Get Robert Cialdini's book here instead, it's much more authentic and way deeper in examples.

Influence: The Psychology of Persuasion (Collins Business Essentials)

Cialdini's book is the real deal while Guy's book is just another Guy book without an original thought. Guy even touts his company alltopp again in this book, same as he did in his last book.

Guy is a good marketer of Guy but not much more than that
46 von 54 Kunden fanden die folgende Rezension hilfreich
Total Rip Off 1. Mai 2011
Von Prabhakar S. Kotla - Veröffentlicht auf Amazon.com
Format: Gebundene Ausgabe
Lately both Guy Kawasaki and Seth Godin has been writing books for the sake of writing. I have due respect for both of them but there is nothing new in this book, rather its boring and waste of valuable time. There are no hard and fast rules to build great companies, Google followed its own philosophy to build a great search engine and likewise Apple followed its own philosophy to build great products. Its a good thing to reason what steve jobs will do /what Bill gates will do but there is no guarantee that they both will succeed at it .

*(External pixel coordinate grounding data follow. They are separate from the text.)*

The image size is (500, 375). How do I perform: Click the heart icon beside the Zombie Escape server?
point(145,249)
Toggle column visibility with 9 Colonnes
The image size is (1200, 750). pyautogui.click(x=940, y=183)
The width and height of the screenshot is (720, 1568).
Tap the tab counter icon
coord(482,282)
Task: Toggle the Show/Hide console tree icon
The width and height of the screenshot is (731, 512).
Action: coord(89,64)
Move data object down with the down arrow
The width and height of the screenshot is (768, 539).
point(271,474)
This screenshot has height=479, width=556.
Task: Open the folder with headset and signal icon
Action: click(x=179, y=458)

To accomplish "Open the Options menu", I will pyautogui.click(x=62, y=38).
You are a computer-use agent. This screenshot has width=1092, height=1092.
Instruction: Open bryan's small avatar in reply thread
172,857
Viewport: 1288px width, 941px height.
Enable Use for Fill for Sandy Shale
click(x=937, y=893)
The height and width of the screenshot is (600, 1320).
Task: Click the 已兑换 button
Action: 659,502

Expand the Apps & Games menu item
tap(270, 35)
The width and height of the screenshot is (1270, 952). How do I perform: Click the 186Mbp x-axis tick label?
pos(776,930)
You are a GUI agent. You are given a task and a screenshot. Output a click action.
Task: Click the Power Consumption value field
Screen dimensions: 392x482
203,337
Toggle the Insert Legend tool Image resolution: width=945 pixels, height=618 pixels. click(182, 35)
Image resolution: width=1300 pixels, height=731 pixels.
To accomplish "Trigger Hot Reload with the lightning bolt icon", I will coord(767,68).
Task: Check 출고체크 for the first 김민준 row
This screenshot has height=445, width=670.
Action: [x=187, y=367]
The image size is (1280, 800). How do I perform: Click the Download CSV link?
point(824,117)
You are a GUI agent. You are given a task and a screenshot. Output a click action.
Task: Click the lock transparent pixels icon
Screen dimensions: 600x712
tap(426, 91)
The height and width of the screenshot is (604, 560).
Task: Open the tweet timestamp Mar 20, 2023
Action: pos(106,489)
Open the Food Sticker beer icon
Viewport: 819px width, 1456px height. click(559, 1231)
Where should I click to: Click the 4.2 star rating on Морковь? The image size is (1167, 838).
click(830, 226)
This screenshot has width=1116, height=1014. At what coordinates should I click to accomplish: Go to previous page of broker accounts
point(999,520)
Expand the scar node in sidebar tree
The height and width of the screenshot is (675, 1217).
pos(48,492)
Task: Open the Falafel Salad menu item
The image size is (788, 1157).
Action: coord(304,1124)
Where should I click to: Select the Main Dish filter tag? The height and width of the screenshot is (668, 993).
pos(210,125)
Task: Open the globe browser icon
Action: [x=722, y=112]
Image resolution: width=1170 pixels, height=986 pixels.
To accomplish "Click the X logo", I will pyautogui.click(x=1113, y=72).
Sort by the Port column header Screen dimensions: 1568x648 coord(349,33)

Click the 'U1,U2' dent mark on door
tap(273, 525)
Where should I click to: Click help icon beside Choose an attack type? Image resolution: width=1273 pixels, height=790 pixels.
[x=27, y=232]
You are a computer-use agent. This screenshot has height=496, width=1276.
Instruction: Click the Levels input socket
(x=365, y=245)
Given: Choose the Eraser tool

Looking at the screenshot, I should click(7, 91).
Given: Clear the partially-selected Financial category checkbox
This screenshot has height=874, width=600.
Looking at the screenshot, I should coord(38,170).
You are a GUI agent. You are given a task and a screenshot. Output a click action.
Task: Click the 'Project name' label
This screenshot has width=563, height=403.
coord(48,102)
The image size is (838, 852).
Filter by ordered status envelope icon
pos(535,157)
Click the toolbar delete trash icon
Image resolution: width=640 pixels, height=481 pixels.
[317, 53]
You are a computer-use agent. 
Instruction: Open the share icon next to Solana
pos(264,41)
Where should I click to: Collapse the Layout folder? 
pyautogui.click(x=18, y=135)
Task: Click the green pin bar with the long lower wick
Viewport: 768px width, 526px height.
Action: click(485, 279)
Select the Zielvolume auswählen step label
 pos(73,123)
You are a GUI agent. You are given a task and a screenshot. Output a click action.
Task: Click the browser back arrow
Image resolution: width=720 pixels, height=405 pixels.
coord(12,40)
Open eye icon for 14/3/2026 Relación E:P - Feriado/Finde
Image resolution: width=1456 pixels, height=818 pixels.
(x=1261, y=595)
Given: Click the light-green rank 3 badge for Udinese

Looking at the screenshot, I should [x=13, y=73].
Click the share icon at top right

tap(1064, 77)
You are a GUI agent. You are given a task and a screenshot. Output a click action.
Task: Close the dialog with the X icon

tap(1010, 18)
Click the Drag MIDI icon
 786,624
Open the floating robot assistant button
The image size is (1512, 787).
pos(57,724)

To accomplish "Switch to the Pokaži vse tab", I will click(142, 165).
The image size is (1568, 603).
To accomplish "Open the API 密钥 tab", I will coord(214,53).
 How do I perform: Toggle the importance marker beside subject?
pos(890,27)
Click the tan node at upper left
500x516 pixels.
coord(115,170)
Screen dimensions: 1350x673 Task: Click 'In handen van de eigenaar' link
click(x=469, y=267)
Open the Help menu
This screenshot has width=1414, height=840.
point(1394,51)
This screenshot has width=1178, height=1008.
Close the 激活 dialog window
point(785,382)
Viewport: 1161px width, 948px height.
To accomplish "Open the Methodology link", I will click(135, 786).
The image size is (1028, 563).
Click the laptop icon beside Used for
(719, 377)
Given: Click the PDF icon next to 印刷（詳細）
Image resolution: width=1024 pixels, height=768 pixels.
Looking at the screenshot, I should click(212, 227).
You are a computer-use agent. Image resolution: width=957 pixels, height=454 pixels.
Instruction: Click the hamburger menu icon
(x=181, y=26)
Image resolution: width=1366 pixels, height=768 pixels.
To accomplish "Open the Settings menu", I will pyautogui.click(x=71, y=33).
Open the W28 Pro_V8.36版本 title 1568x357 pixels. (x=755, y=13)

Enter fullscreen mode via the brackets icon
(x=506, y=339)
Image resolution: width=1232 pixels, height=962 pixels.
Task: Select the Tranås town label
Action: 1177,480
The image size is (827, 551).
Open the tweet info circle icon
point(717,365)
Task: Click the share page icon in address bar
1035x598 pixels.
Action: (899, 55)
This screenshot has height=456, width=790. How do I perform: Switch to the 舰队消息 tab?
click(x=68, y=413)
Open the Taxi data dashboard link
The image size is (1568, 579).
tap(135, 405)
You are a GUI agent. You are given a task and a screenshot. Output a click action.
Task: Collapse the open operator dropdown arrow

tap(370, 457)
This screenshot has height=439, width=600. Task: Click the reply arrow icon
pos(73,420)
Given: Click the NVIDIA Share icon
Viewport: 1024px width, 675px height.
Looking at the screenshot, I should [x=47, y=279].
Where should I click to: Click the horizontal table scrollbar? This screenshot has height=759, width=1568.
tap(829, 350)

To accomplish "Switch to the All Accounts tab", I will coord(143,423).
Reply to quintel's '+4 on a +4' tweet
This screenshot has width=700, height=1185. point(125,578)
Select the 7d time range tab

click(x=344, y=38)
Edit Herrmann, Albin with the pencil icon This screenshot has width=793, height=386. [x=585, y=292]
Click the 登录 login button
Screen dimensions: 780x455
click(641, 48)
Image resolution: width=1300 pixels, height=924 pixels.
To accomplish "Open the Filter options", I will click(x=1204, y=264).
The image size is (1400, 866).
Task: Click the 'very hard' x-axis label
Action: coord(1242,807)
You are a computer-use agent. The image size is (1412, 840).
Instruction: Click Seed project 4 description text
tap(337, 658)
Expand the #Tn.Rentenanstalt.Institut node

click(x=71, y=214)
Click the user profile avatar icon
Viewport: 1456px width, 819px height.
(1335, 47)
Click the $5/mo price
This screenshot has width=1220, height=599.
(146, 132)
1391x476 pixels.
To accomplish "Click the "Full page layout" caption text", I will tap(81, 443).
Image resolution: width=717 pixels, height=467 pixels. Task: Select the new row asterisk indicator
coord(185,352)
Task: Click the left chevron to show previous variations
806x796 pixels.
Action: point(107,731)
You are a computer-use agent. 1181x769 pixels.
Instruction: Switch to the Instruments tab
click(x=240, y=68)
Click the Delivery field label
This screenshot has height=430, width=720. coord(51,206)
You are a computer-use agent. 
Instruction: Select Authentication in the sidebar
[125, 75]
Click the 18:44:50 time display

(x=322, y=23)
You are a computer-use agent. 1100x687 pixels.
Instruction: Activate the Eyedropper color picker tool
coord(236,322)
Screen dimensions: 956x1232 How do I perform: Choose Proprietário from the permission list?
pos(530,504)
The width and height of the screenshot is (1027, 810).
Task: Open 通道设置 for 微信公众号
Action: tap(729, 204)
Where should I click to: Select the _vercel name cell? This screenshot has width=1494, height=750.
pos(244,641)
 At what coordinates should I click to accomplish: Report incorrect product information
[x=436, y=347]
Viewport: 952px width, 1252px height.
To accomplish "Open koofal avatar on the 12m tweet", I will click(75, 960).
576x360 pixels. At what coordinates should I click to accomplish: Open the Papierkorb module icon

Same old stories and same old garbage. Save your money
162 von 200 Kunden fanden die folgende Rezension hilfreich
Hackneyed, poorly written. Enchanting? Puhleeez! 12. März 2011
Von Amazon Customer - Veröffentlicht auf Amazon.com
Format: Gebundene Ausgabe
I am one of the many random people worldwide that received a complimentary copy of the book. And much as I feel grateful for the gift, I'll be honest. The book did not enchant. It's mostly a collection of tips that I've come across from various sources before this. What did not help was that the author re-wrote those tips in his own writing style (which is far from enchanting...actually it is tiresome!) It seems the author is more an entrepreneur than an original thinker or writer.

p.s. Btw, I got a link to a quiz on the author's FB page that offered to tell me how enchanting I was based on my responses. After filling out some 25 questions I clicked the Submit button to see my results and got a message that asked me to 'LIKE' the author's page BEFORE I could see my results. I was not enchanted. :(

p.p.s When I last checked, the quiz had been tweaked. You can now participate only AFTER you LIKE the page. Looks like the author still doesn't get it.